# Is an ESU Reptile Fluorescent Light (UVB/UVA) safe for my fish?..and is it good for live plants?



## selfmaniac (Apr 27, 2005)

*Is an ESU Reptile Fluorescent Light (UVB/UVA) safe for my fish?..and is it good for live plants?*

I have a tank that once housed Slider turtles that now houses tropical fish. I am still using an ESU Reptile (UVA/UVB) light left over from the turtles. Is this light safe for the fish? Can I use it to keep and grow live plants? I'd rather use this light until it stops working being they are somewhat expensive to replace.

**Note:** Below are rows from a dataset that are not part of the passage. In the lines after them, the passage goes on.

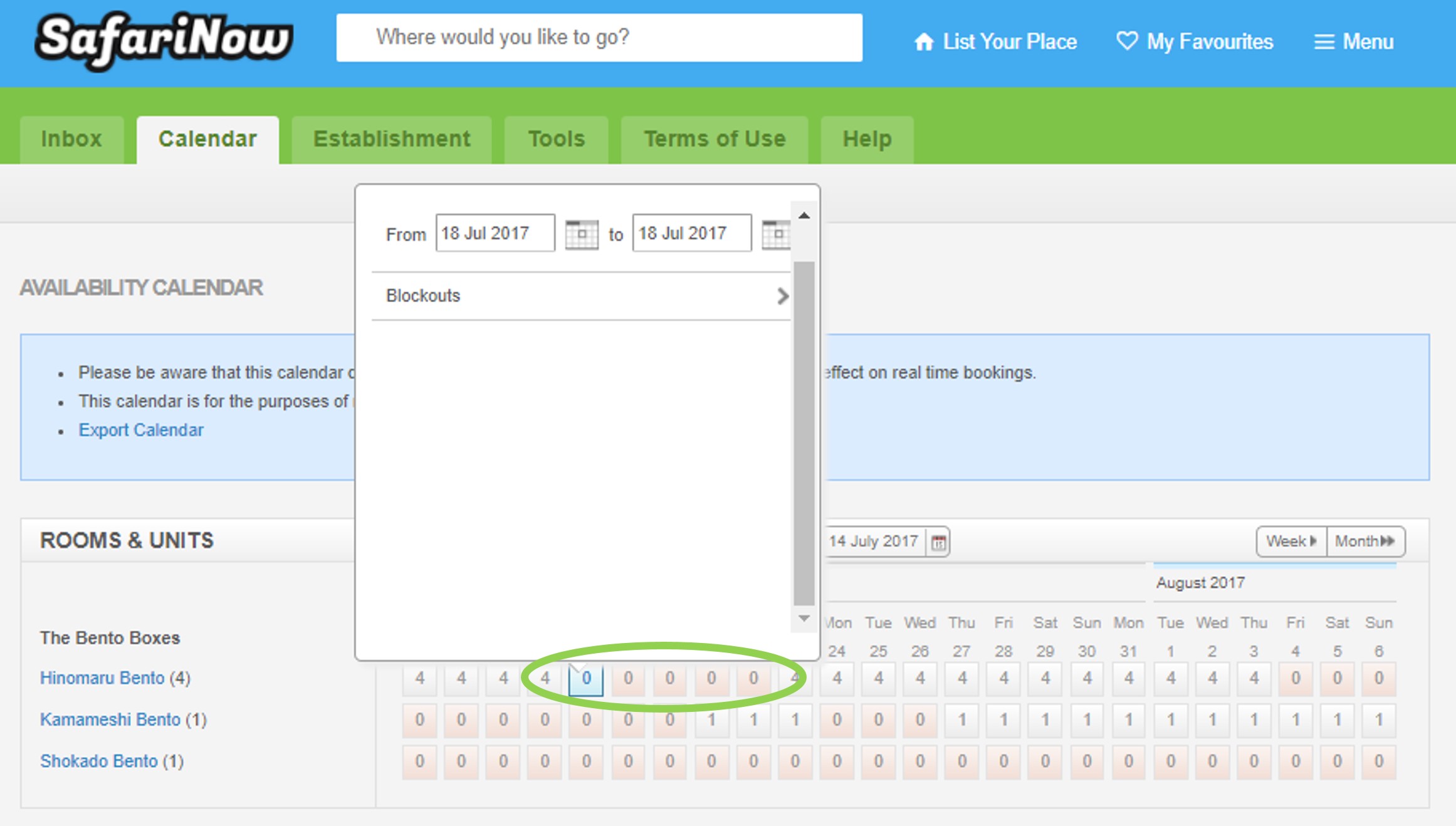This screenshot has height=826, width=1456.
Task: Open the From date calendar picker icon
Action: point(582,234)
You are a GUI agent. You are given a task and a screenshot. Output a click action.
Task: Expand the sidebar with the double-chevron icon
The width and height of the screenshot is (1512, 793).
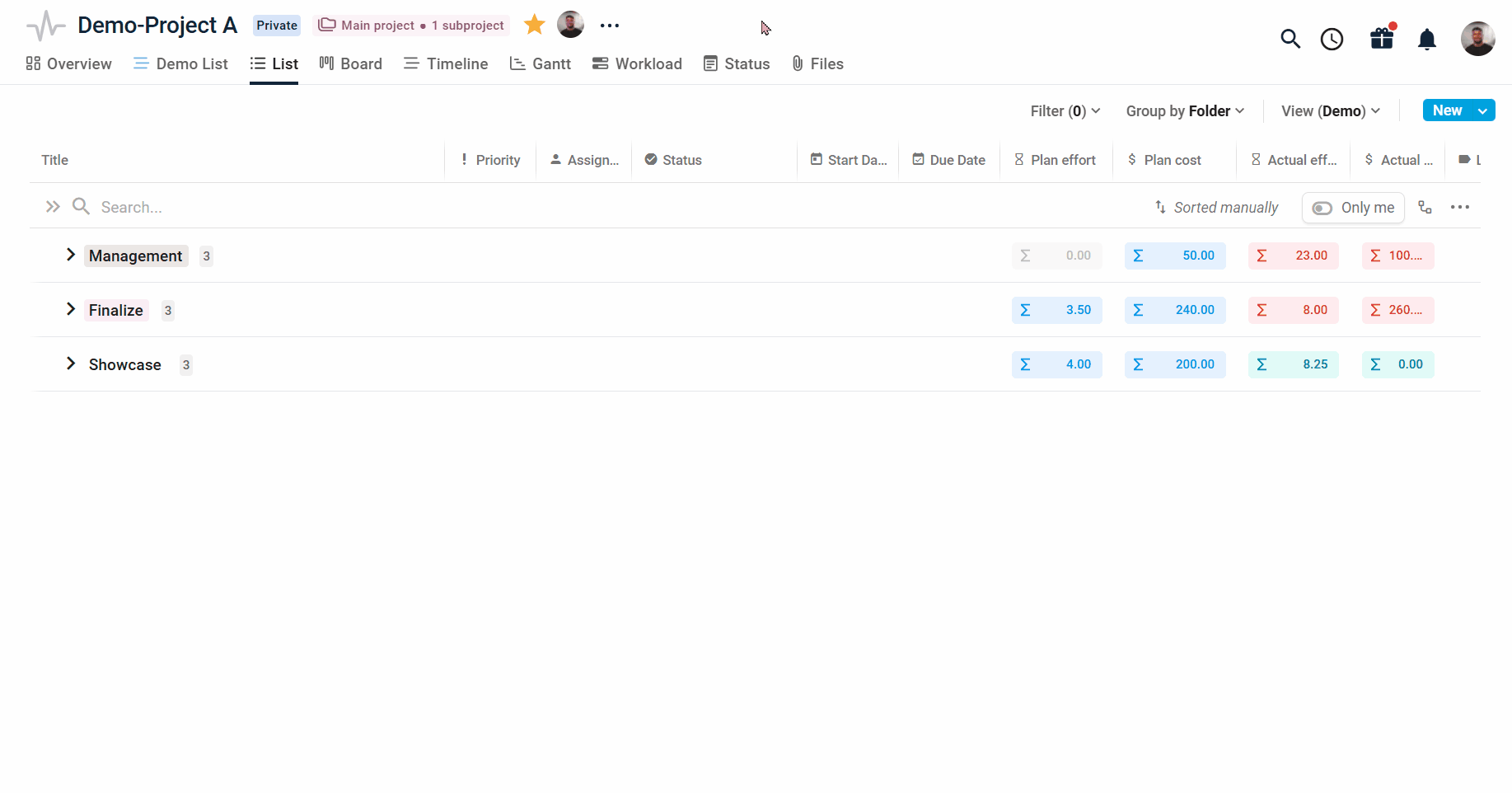tap(53, 207)
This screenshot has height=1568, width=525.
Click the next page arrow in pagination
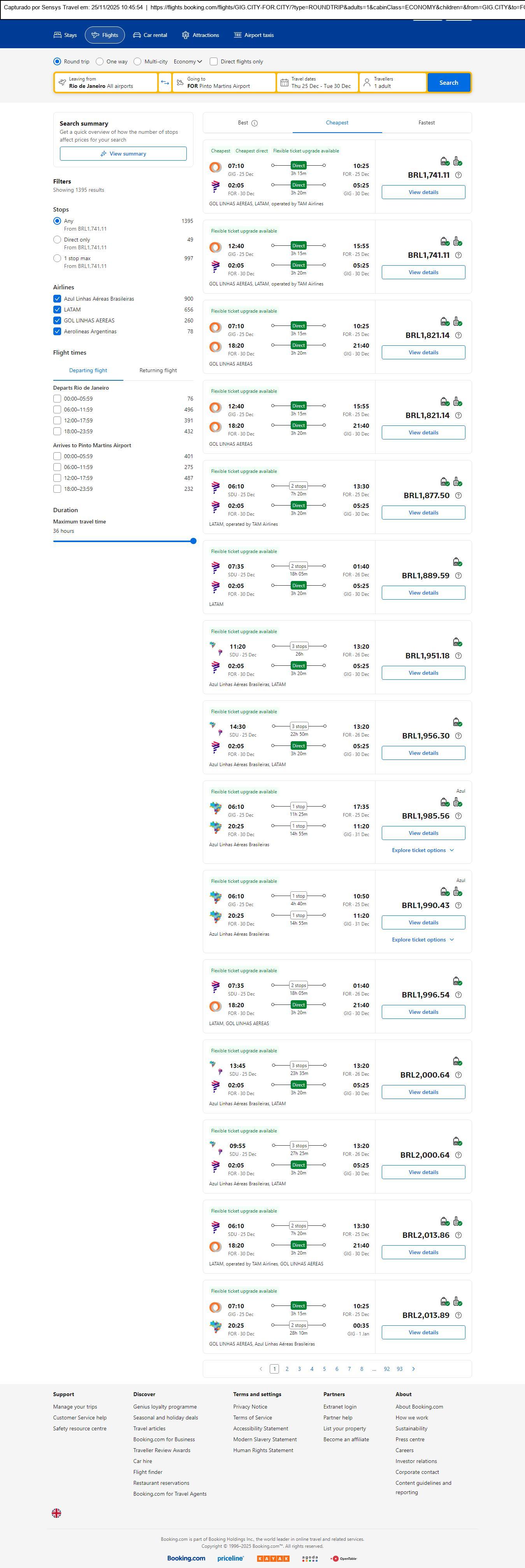click(x=414, y=1368)
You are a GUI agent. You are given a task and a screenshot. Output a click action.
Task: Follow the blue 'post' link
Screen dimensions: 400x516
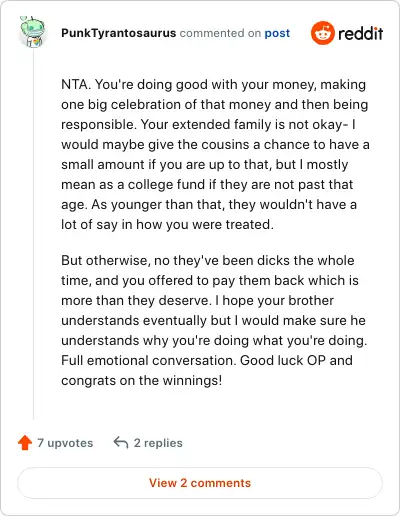click(x=277, y=33)
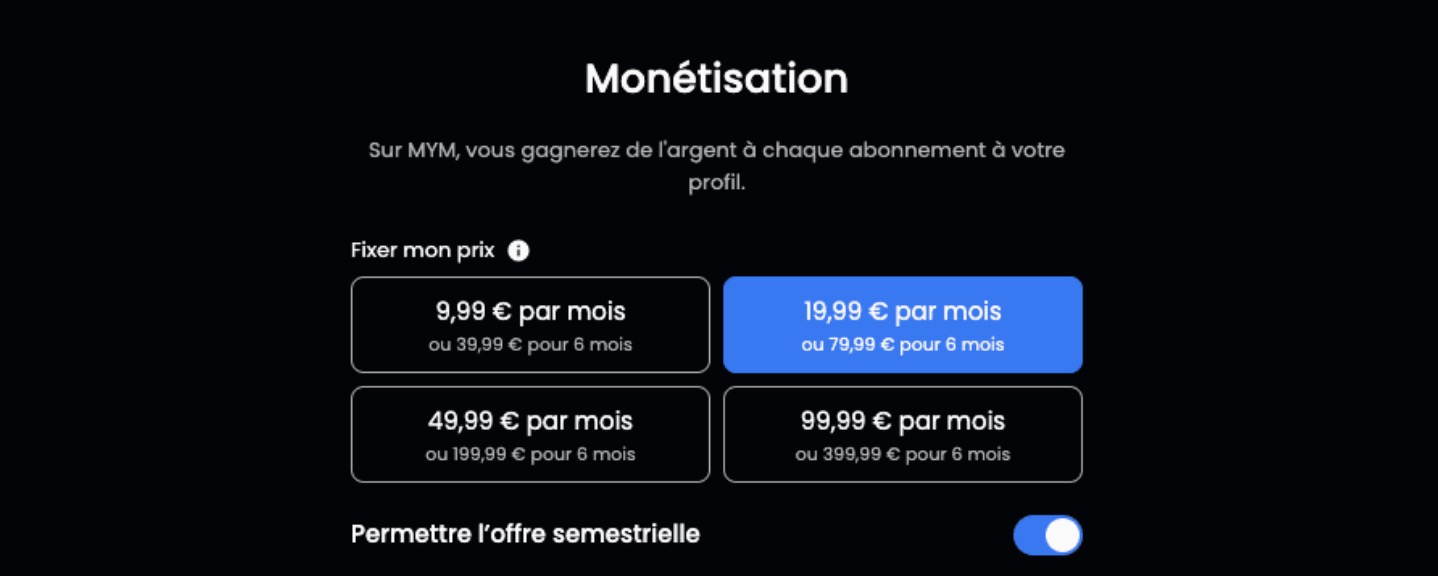Click the 9,99 € price headline text
Image resolution: width=1438 pixels, height=576 pixels.
click(x=530, y=311)
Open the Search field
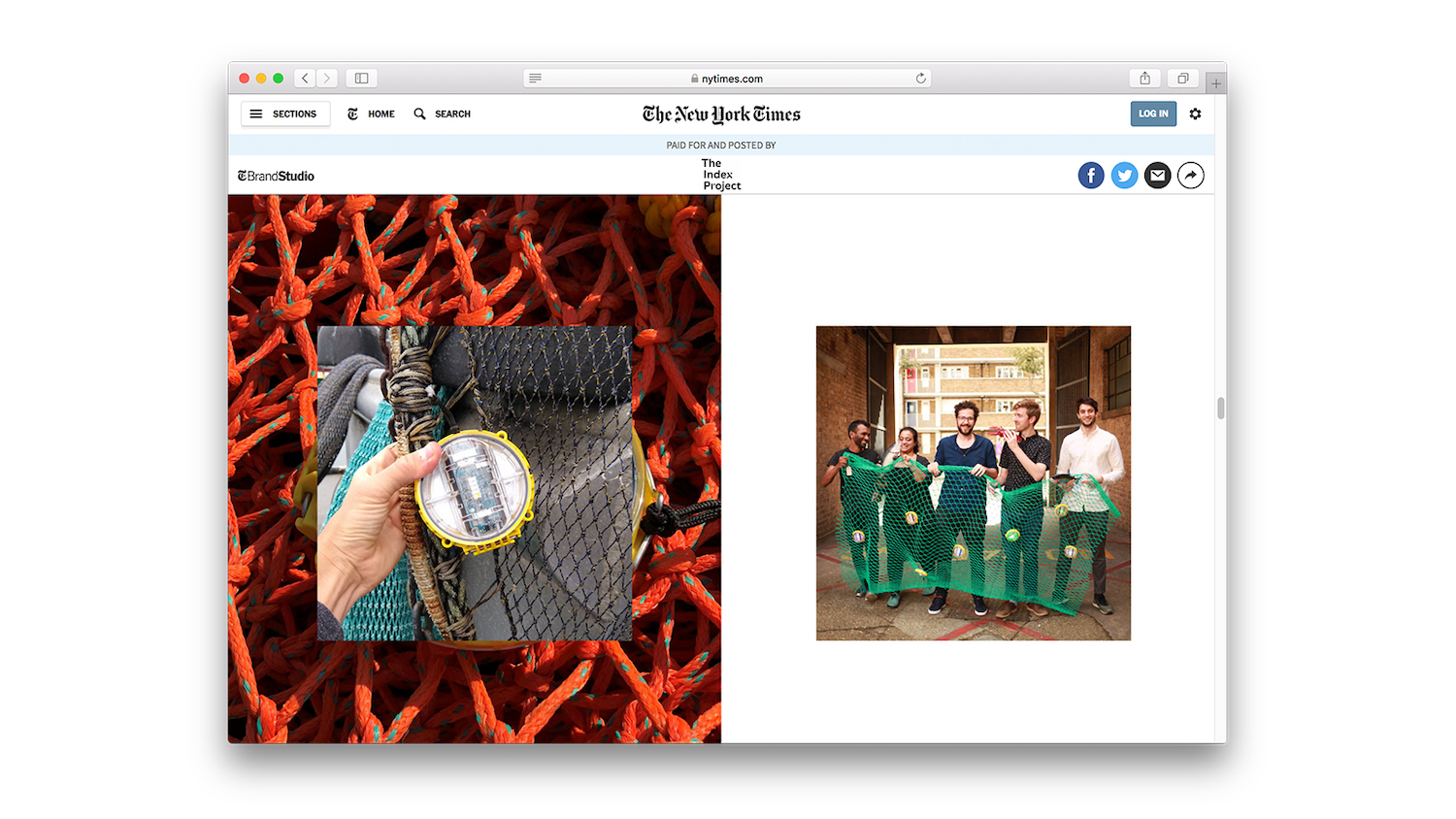 point(443,115)
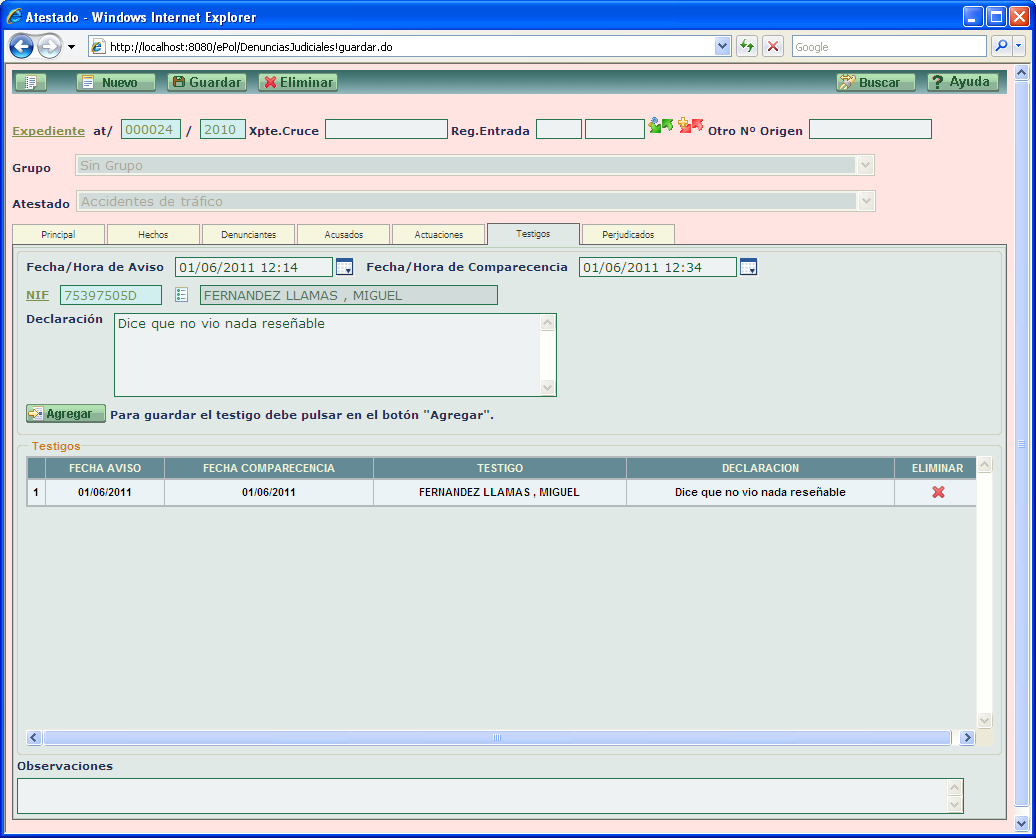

Here is the info on my current fluorescent light:
http://www.esuweb.com/cardfile.asp?ItemNumber=55234&IDProductRelationship=137


----------



## Damon (Jan 18, 2005)

*Re: Is an ESU Reptile Fluorescent Light (UVB/UVA) safe for my fish?..and is it good for live plants?*

No. While it may be useful for terrestrial plants, the UV will destroy trace elements aquatic plants derrive from the water column.


----------



## selfmaniac (Apr 27, 2005)

*Re: Is an ESU Reptile Fluorescent Light (UVB/UVA) safe for my fish?..and is it good for live plants?*

ok.So not safe for Plants. How about my fish? Can I leave on the light 8 hours a day?



Simpte @ Sun May 15 said:


> No. While it may be useful for terrestrial plants, the UV will destroy trace elements aquatic plants derrive from the water column.


----------



## Damon (Jan 18, 2005)

*Re: Is an ESU Reptile Fluorescent Light (UVB/UVA) safe for my fish?..and is it good for live plants?*

It could heat your water considerably. Best to stick with a NO flourescent bulb.


----------



## Thunderkiss (Mar 19, 2005)

And i suspect that you'd grow a TON of algae with it as well.


----------



## Damon (Jan 18, 2005)

Possibly, but you wouldn't have to worry about greenwater!


----------